#### [Data for review]
--*--
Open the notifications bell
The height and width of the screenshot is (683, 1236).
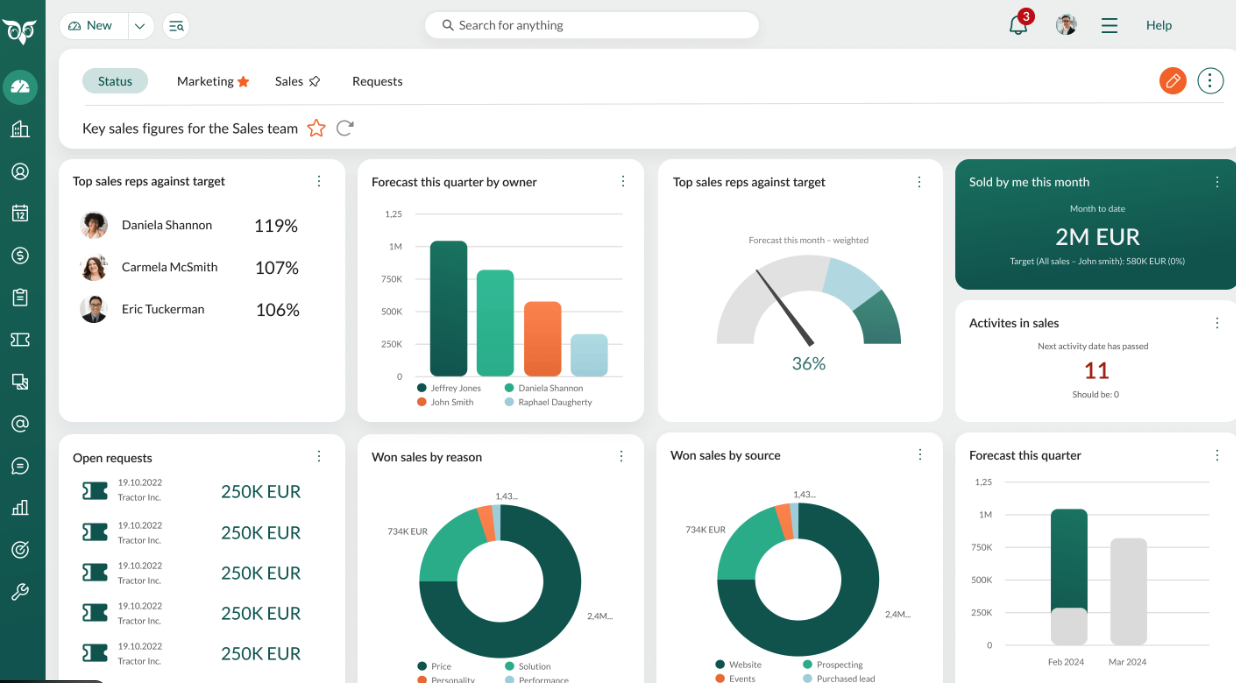1018,26
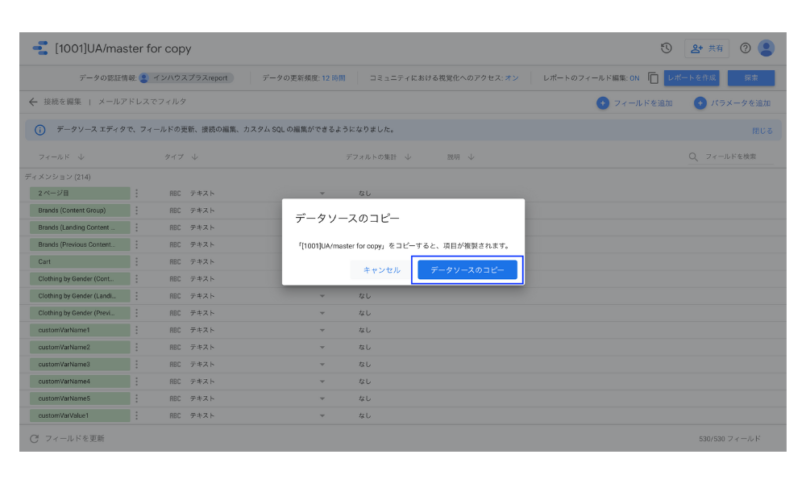Click the フィールドを検索 search field
The image size is (806, 484).
click(x=735, y=157)
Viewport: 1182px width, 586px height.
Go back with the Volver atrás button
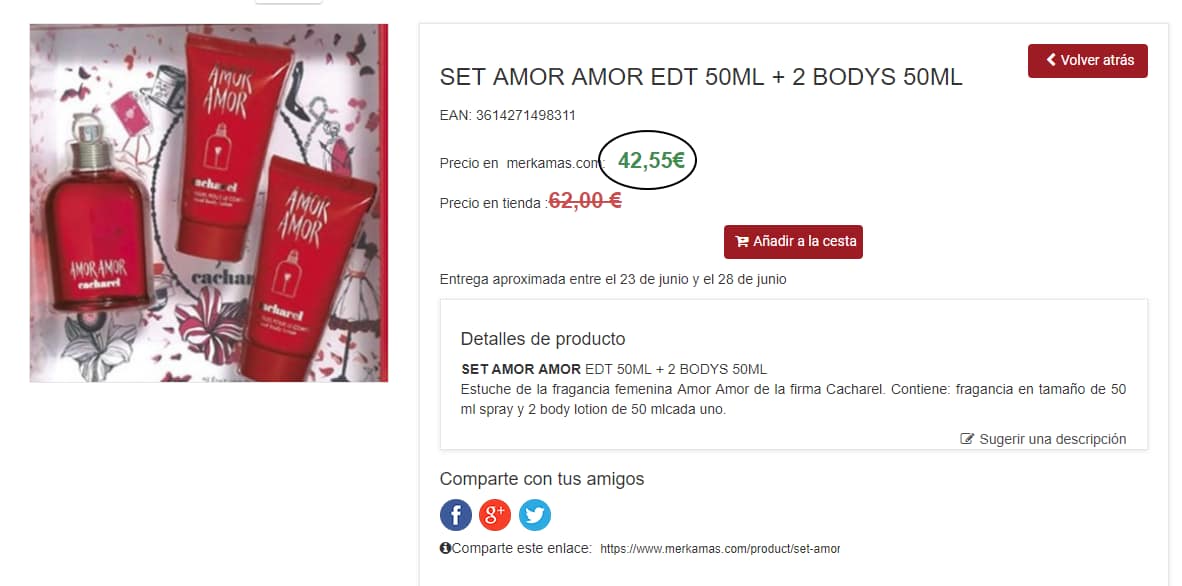(1088, 61)
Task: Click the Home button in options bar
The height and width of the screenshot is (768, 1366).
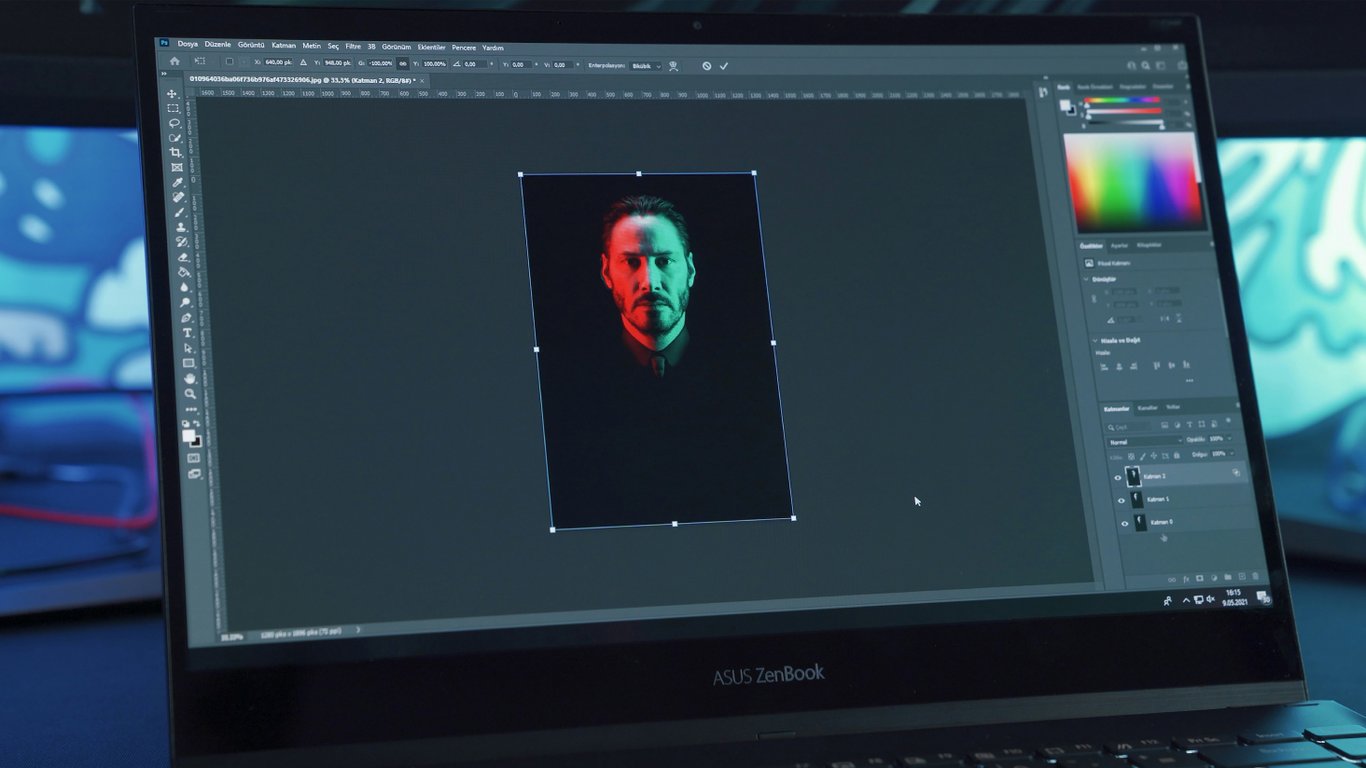Action: pos(175,61)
--*--
#### [Task brief]
Write out the line that contains "The height and width of the screenshot is (768, 1366)." and every line after it to the end of the data, exactly as they stand. Omit the pictures.

#### [Problem solution]
The height and width of the screenshot is (768, 1366).
Action: pos(175,61)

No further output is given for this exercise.